The problem is that we’re surrounded with information that confirms the threats we recognize. There are all those competitors that flubbed it because their engineers weren’t as smart. They got themselves Techcrunched and crashed under the pressure. Or they had some great feature but made it too hard to use.
The flaw in this sample, though, is its survivorship bias. The failures we hear about represent only failures big enough to get mentioned in the news. The more common failure might be the two guys in their garage that never manage to get out of their garage. Or the group of smart engineers that spend too much time working on the problems that are amenable to good code rather than the problems that end up being important to users. Or to the people who would have been users if you had actually done something they cared about!

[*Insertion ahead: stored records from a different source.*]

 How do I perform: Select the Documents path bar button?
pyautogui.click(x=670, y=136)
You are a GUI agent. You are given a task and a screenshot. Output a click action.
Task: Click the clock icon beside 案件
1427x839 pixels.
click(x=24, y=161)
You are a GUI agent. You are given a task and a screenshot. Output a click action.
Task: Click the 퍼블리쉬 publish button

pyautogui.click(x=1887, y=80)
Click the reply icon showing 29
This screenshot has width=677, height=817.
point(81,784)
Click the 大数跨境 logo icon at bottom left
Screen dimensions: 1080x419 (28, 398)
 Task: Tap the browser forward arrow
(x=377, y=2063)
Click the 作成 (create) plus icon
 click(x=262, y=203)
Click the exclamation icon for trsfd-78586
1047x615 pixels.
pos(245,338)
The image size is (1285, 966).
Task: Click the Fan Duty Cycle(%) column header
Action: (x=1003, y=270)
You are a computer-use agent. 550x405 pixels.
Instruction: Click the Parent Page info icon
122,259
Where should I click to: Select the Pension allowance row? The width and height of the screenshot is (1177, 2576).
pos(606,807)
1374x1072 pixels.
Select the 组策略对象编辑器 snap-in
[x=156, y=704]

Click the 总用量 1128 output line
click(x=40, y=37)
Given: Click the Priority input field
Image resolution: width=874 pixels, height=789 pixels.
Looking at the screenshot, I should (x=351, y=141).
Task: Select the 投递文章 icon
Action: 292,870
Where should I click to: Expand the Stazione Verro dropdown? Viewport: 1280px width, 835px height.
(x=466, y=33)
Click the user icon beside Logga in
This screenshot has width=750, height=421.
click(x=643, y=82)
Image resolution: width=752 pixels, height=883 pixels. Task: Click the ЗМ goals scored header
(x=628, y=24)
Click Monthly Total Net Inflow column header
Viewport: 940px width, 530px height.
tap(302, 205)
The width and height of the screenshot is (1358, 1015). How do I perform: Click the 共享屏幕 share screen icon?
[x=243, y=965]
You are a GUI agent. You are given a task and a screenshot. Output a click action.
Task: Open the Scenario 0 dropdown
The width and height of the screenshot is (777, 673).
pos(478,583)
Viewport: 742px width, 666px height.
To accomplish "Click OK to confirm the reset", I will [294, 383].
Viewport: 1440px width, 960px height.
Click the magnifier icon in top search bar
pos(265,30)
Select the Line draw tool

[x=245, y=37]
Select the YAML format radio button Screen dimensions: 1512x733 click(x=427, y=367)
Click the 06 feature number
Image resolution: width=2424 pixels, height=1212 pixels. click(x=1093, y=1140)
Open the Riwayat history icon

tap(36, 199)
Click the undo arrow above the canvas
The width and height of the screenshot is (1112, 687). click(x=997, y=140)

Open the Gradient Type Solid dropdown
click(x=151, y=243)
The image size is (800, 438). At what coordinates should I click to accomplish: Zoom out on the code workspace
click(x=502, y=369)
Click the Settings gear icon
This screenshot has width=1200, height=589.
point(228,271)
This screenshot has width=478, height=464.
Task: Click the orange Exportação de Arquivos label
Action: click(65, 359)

So, what does the canonical advice formula give us when applied to this story? I think it’s pretty simple: try to fail early. Have the courage to ignore concerns that won’t really threaten you for a few months, because there are other, more pressing things that will hit you first — you just don’t happen to know what they are. They’re probably things you just overlooked: nuances of building stuff people want, or appealing to the right audience, or hiding your best features. If you realize those failures before you’ve spent two months working on scalability, you probably have a better chance of turning things around before everyone gets demoralized.
Follow-up: some great points in the discussion on Hacker News.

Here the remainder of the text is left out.